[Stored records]
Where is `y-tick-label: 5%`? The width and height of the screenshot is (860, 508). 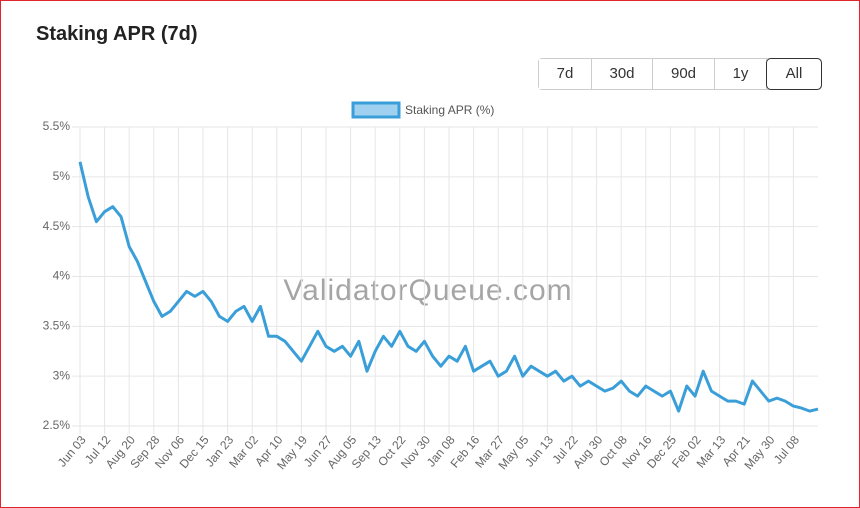
y-tick-label: 5% is located at coordinates (62, 176).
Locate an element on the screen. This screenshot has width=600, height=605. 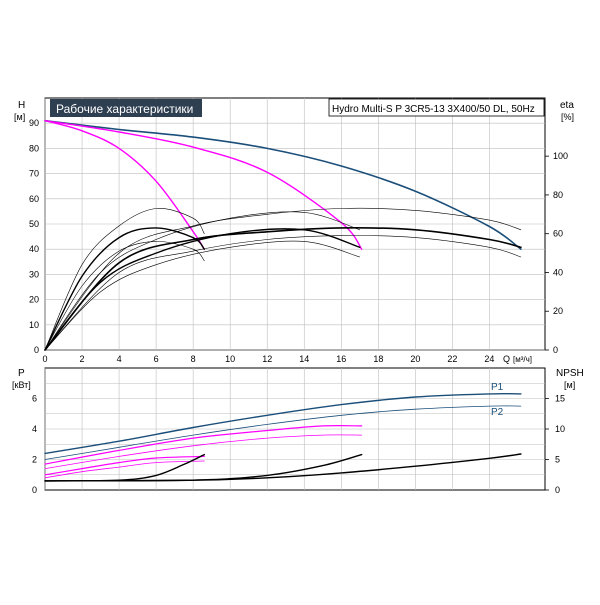
lower-series is located at coordinates (283, 437).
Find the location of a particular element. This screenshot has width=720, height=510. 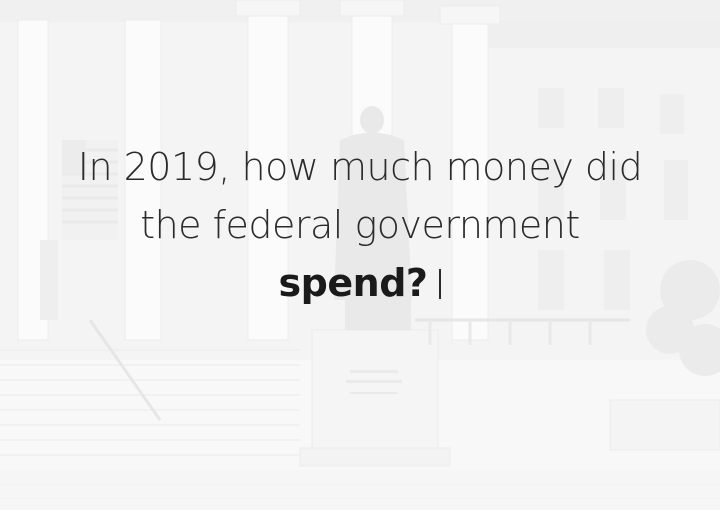

question-emphasis: spend? is located at coordinates (353, 283).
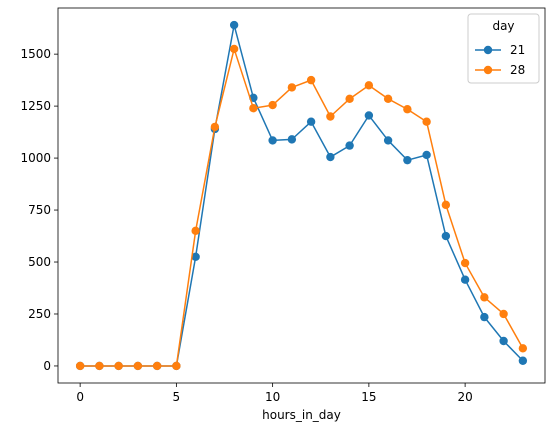 The image size is (560, 433). Describe the element at coordinates (500, 50) in the screenshot. I see `legend-entry-21: 21` at that location.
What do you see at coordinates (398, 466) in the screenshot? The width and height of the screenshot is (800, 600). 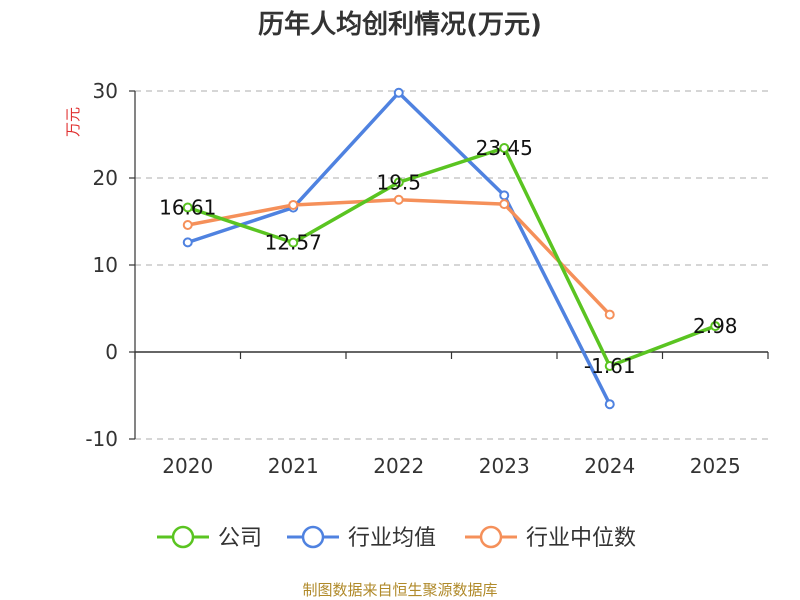 I see `x-tick-label: 2022` at bounding box center [398, 466].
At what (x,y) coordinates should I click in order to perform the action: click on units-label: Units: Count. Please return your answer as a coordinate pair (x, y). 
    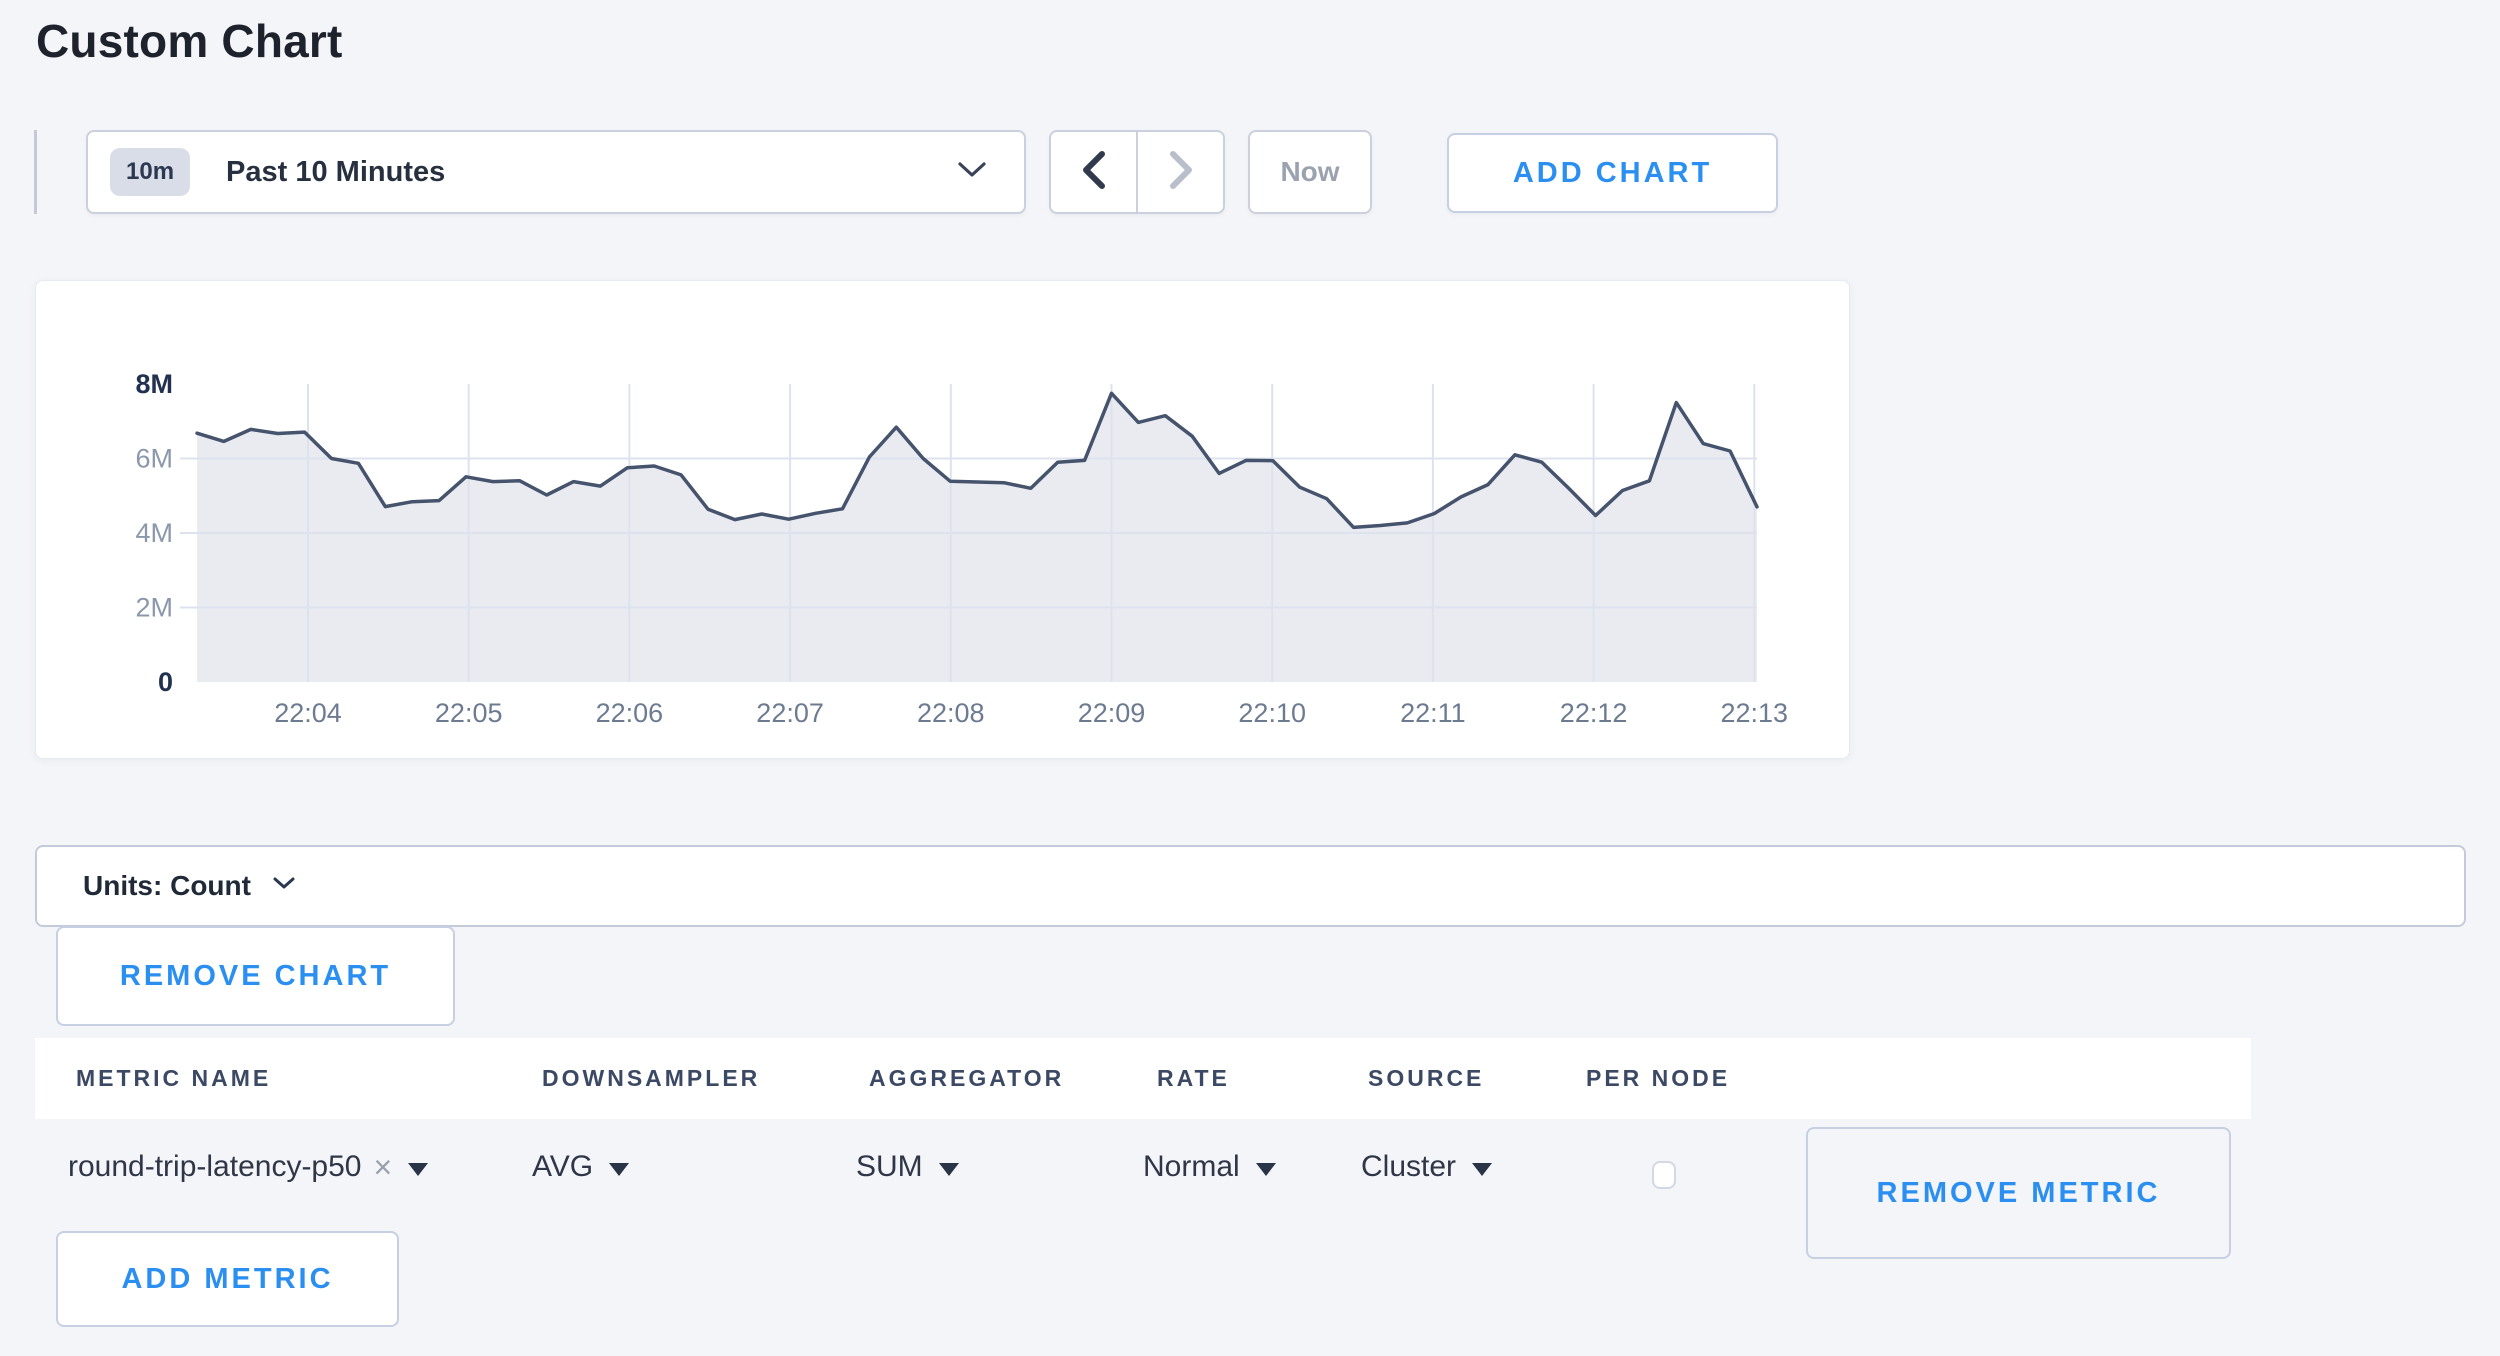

_Job_.
Turn the lines starting at the one containing "Find the location" and ending at the one containing "The image size" into a numbered list, omitting blank lines. Leave the pictures out.

_Result for this exercise_.
1. Find the location of a particular element. This screenshot has width=720, height=510. 
2. question-emphasis: spend? is located at coordinates (353, 283).
3.  The image size is (560, 433). Describe the element at coordinates (500, 50) in the screenshot. I see `legend-entry-21: 21` at that location.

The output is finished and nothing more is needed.